Principal Component Analysis
The application provides the traditional Principal Component Analysis (PCA) and Min/Max Autocorrelation Factors (MAF) tools in Isatis.neo.
The Principal Component Analysis can be used on any type of data and numerical variables and helps you constructing:
- the resulting orthogonal factors;
- the translation matrix, which allows converting raw variables into factors and vice versa. These application specific parameters are attached to the output macro variable(s).
This method is a well-known statistical transformation which consists in transforming a set of raw variables (possibly correlated) as a linear combination of a new set of uncorrelated variables, called factors or principal components (PCs). It enables to investigate correlations between important groups of variables and then perform dimension reduction.
To cope with any numerical variable, the input variables are automatically normalized beforehand.
The statistical criterion is based on the variance-covariance matrix (note that this technique does not involve the distance between samples and therefore does not really belong to the geostatistical framework). This matrix is established experimentally and its eigen values and eigen vectors are derived to be used in the calculation of the factors.
The eigen vectors, that are calculated from the variance-covariance matrix of the N variables, define the principal directions of the N-dimensional cloud made by the values of the variables. These directions are orthogonal and explain successively a decreasing part of the total variability of the cloud, from the first direction explaining the largest part of the variability, to the last direction explaining the lowest part of the variability. Each eigen vector is defined as a linear combination of the variables and is associated with an eigen value, equal to its variance and to the part of the total variability that this eigen vector explains. By normalizing the eigen vectors, we obtain the factors - these are linear combinations of the variables, without correlation and with variance 1.
By definition, the complete matrix will be fully explained if the number of factors is exactly equal to the number of raw variables. However, it is often enough to deal with a limited number of factors in order to explain a large percentage of the total variability. This is why the factors are sorted by decreasing order.
However, one known problem with PCA is the inability to reproduce the cross-variograms after simulating independently the PCA dimensions.

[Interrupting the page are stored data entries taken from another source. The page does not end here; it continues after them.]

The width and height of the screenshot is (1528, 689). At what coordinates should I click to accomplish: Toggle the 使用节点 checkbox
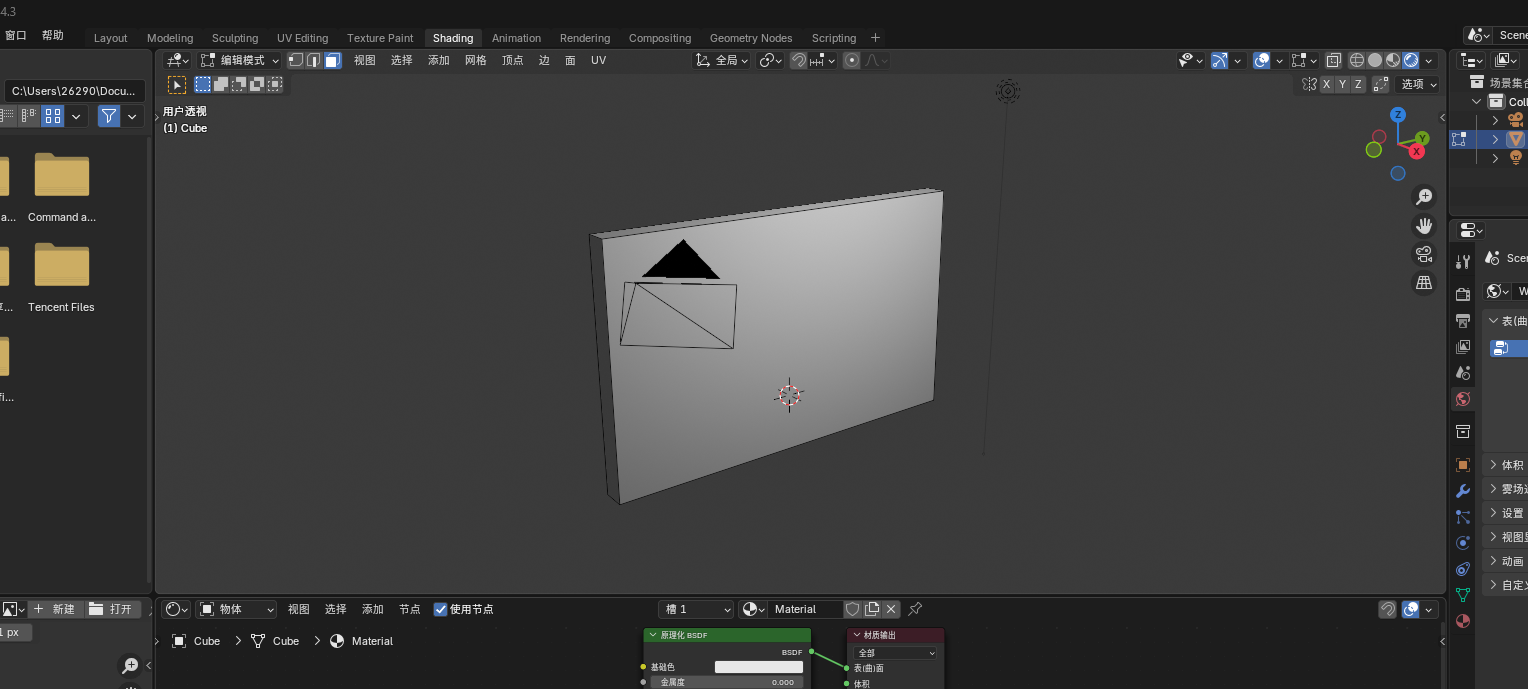440,609
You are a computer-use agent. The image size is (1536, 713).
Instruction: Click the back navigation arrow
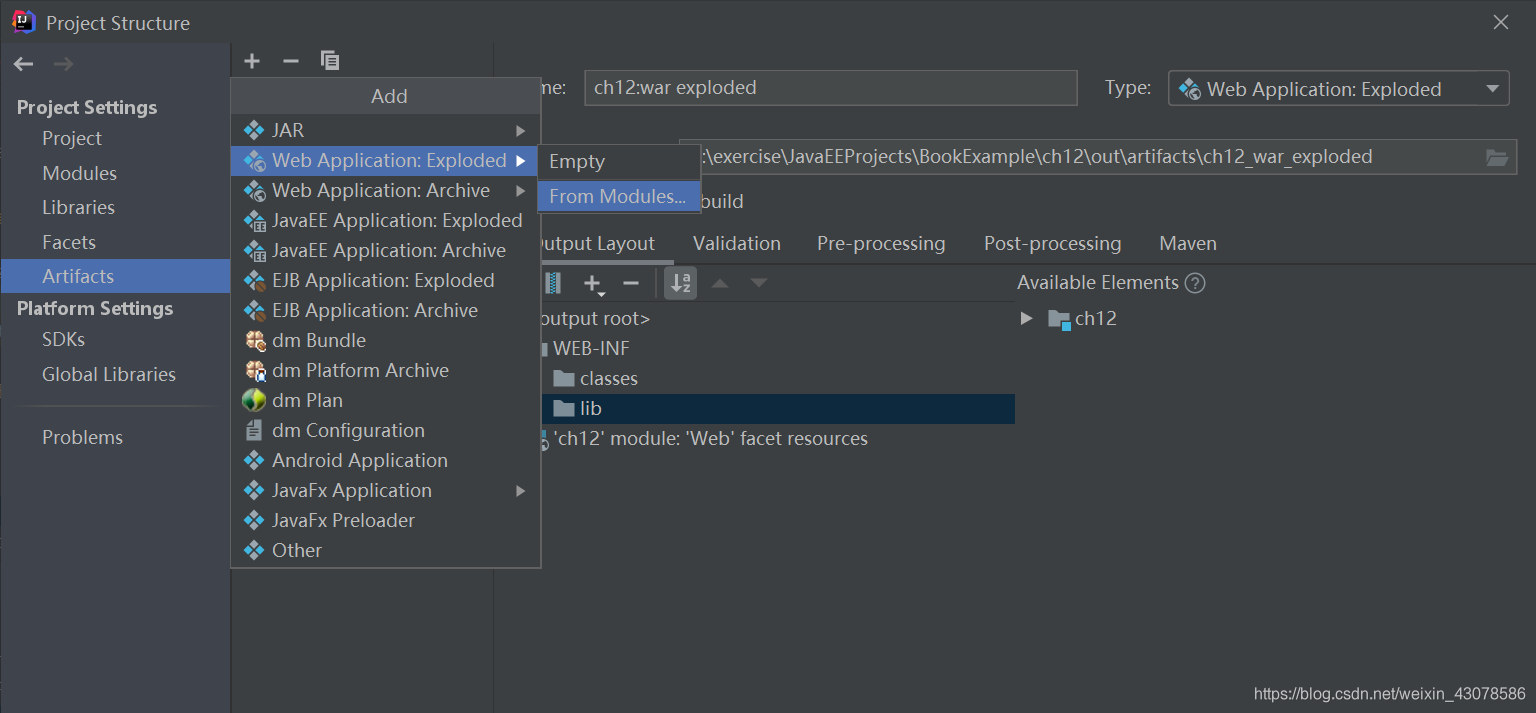[23, 63]
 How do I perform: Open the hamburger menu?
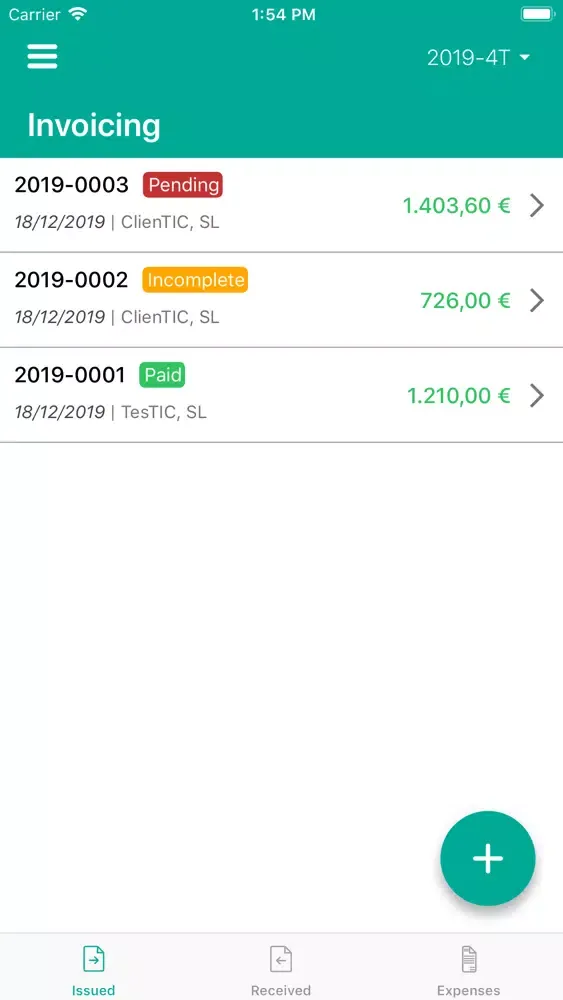click(x=42, y=57)
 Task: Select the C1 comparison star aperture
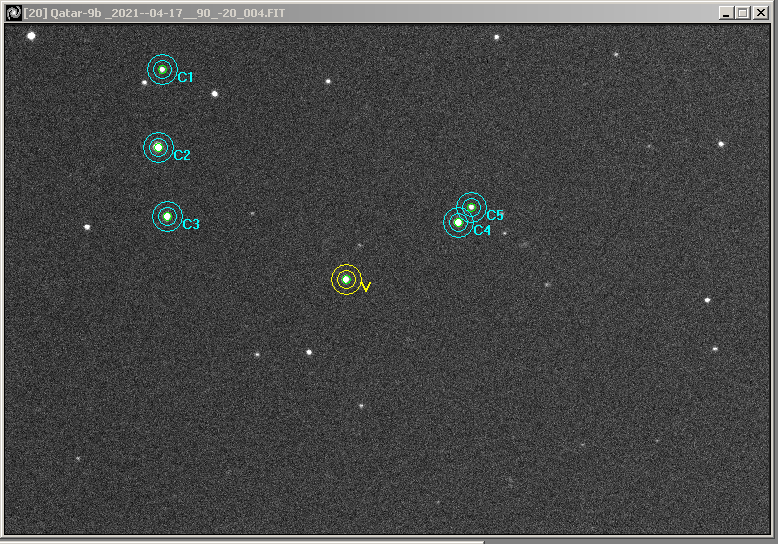tap(162, 69)
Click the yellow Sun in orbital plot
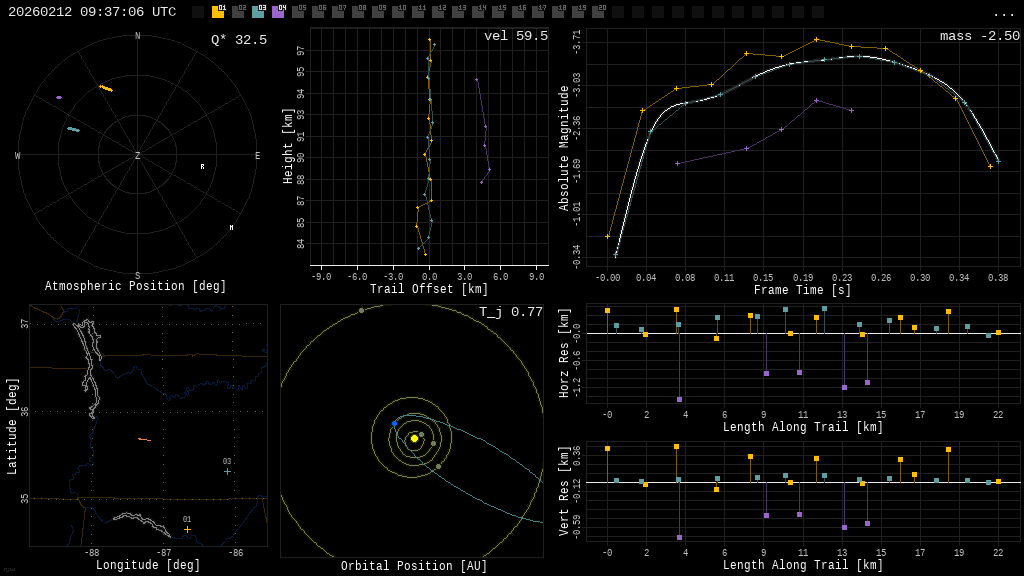The image size is (1024, 576). point(414,438)
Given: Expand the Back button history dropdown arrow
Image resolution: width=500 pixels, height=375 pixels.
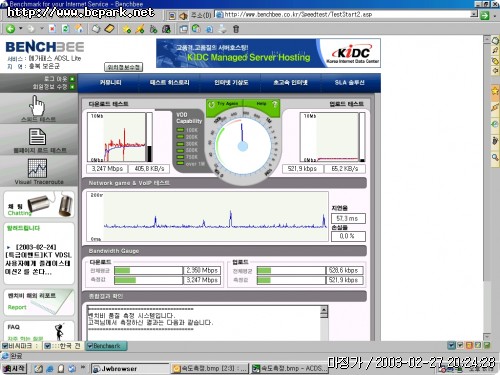Looking at the screenshot, I should [x=21, y=29].
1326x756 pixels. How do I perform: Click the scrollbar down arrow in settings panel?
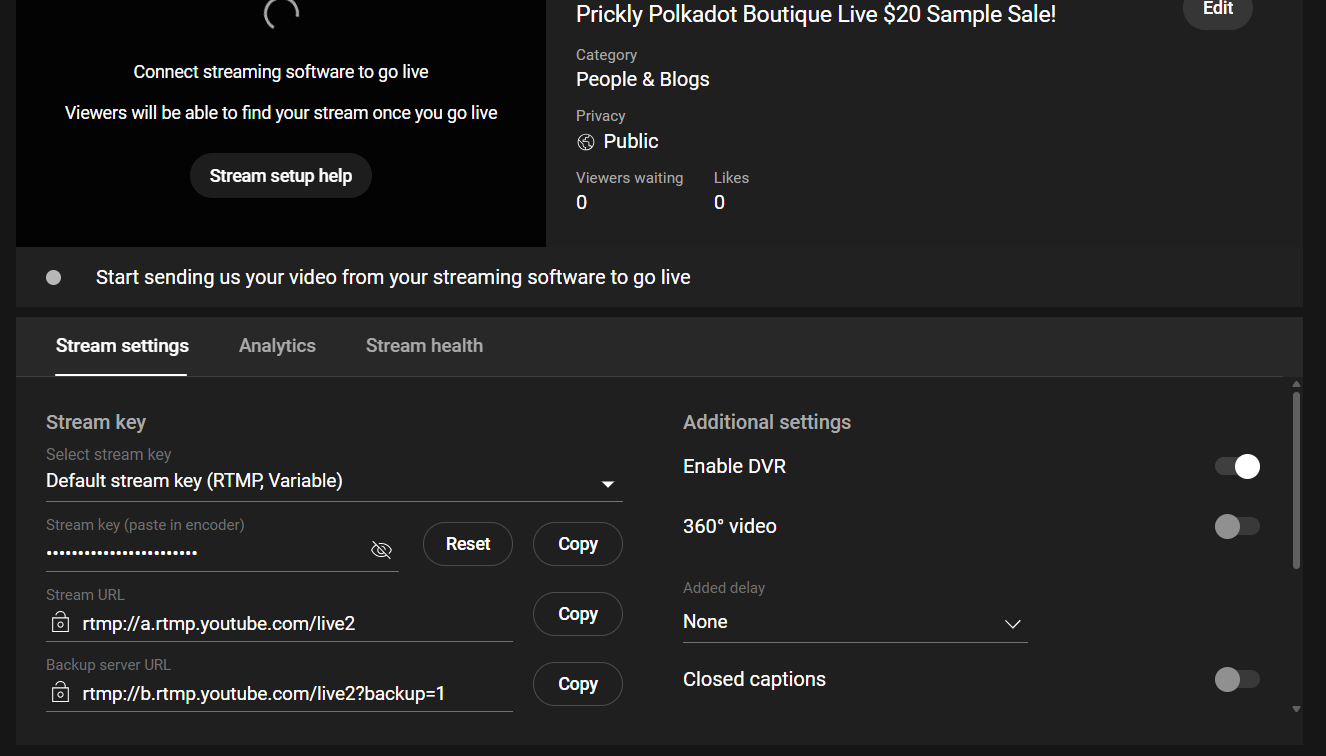(1296, 709)
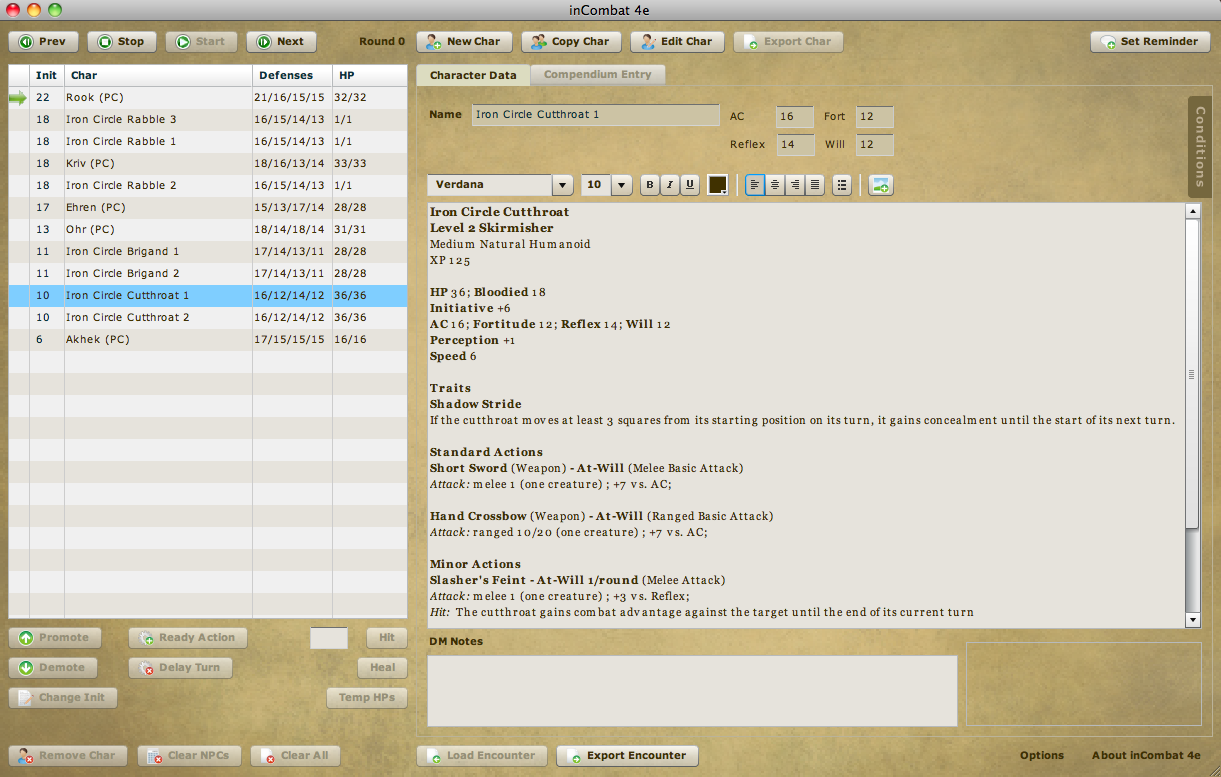Switch to the Compendium Entry tab

(597, 75)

The Min/Max Autocorrelation Factors method is a partial solution to solve this problem. It is meant to spatially decorrelate at a given lag distance correlated variables to non-correlated factors, thus reducing the number of variables to consider. This user-set distance decorrelation transformation is built from the experimental variogram on sphered, i.e. normalized, PCs.
Note: This method has been developed by Switzer and Green [1] and applied more recently by Desbarats and Dimitrakopoulos [2].
[1] - Switzer P., Green A. A., April 1984, Min/Max Autocorrelation Factors for Multivariate Spatial Imagery, Technical Report N.6, Department Of Statistics, Stanford University.
[2] - Desbarats A. J., Dimitrakopoulos R., 2000, Geostatistical Simulation of Regionalized Pore-Size Distributions Using Min/Max Autocorrelation Factors, Mathematical Geology, Vol 32, N.8.
Note: When simulating PCA components, it is strongly advised to set a different seed for each simulated component. Otherwise, you risk introducing a bias (i.e. a correlation) between the simulated variables.
This method is based on a principal components approach and consists in transforming linearly a family of n geo-referenced variables {Zi(x)} in orthogonal factors ranked in order of increasing spatial correlation.
This MAF decomposition is to connect with the Principal Component Analysis (PCA) where this decomposition only uses the variance-covariance matrix and therefore does not make explicit use of the global spatial dependency between variables. It is a pointwise procedure.
In MAF theory, the set of factors {Yi(x)} are orthogonal linear combinations of the original multivariate observation data (at the same point) Yi(x)=sum[ai j.Zj(x)]. Each transform Yi(x) is determined so as to exhibit greater spatial correlation than any of the previously determined transforms {Yj<i(x)} while remaining orthogonal to these transforms.
This property introduces a distance h for which this correlation is minimized. This distance should be small (it usually corresponds to the most represented sampling distance).
The MAF decomposition is used to express an initial set of variables into a family of factors which are spatially uncorrelated (at least at distance 0 and at distance h). The factors are sorted by increasing spatial correlation. The factors consisting largely of noise and exhibiting pure nugget-effect correlation structures are isolated in the lower rankings. The factors capturing most of the spatial correlation in the data are isolated in the highest rankings.
The MAF factors are used:
- to reduce the number of variables to be estimated in a filtering purpose. The first factors do not need to be accounted for as they correspond, by construction, to the uncorrelated parts of the phenomenon which is precisely what a filtering procedure seeks to remove.
- to allow an easy processing of each factor independently as they are uncorrelated.
Note: This method should only be applied in a stationary part of a field and preferably on gaussian variables.